Without better tree protection standards, we are not finished delivering a better TPO for Atlanta. We hope what follows Monday is continued work to improve tree protection for the health and well-being of the people of Atlanta.
What’s Next?
We are not sure what will happen at the Monday, June 16 City Council full session, but it’s likely the City Council will bring forth the TPO and vote on it. Phase 2 TPO can take us forward if the City is able to make the adjustments Trees Atlanta has submitted. They correct technical errors and inconsistencies and adjust discount structures so that they reward commercial developments that retain more trees and still allow market rate developers to receive the “predictable” fee structures they have asked for.
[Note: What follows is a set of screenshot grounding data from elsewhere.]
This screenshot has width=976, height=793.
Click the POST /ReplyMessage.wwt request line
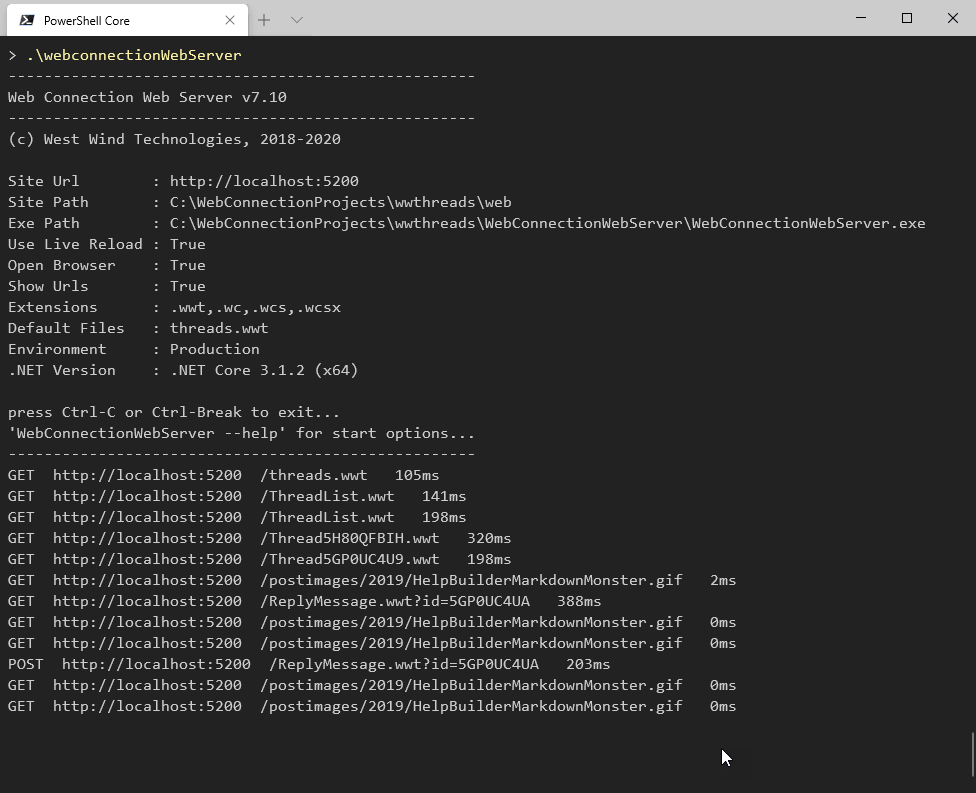(x=309, y=664)
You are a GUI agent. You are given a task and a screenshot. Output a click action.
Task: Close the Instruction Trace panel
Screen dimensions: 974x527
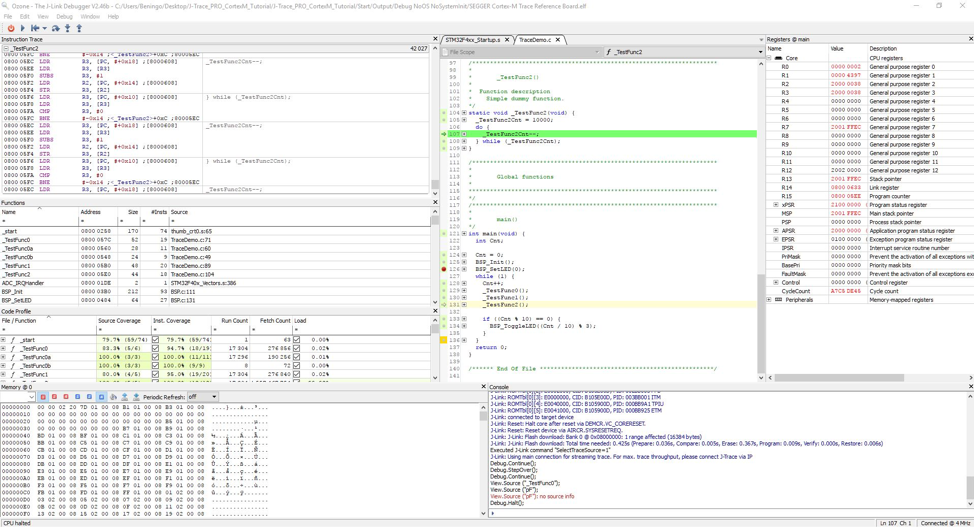pos(435,39)
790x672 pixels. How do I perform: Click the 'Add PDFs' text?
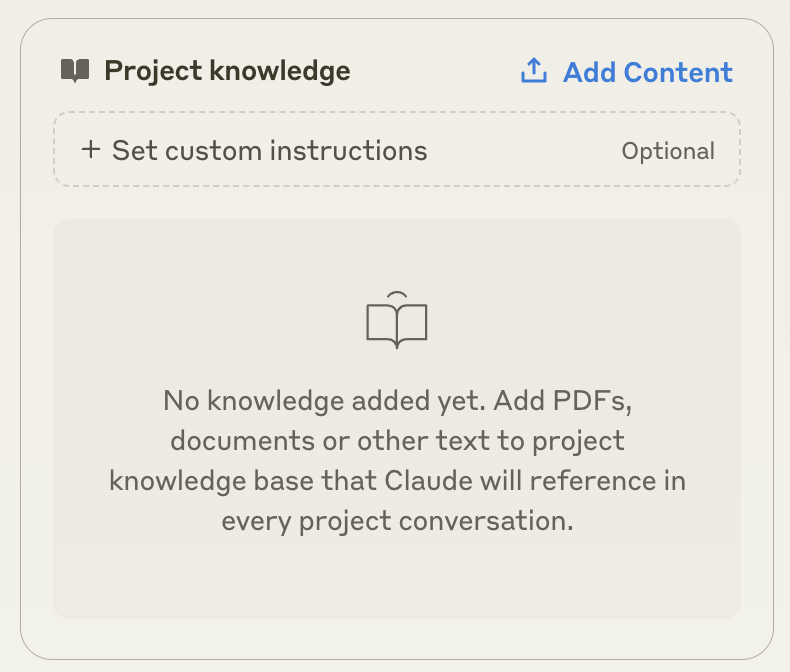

During this rewrite process, the stakeholders have rushed around unpredictable next steps. We request the City set and communicate a schedule for testing and set a deadline for the inclusion of tree preservation standards and other sections left out of Phase 2.
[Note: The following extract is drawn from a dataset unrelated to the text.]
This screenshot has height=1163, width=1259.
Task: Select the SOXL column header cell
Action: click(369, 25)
A phased approach may be the way Atlanta moves forward. A trust fall may be what it takes to make progress.
Summary of the June 10 CD/HS Meeting Outcomes.
Another “substitute” (a.k.a., new version) of the TPO (24-O-1691) was submitted and accepted at the June 10 meeting. Commissioner Prince of the Department of City Planning provided a brief summary of what was changed in the substitution. This document had not been publically circulated in advance. It was passed by the committee with 4 Yes votes, 1 No vote, and 1 Abstain.
(A recording of the June 10 meeting is found on the City’s YouTube Channel 26. See links below to view specific portions of the recording.)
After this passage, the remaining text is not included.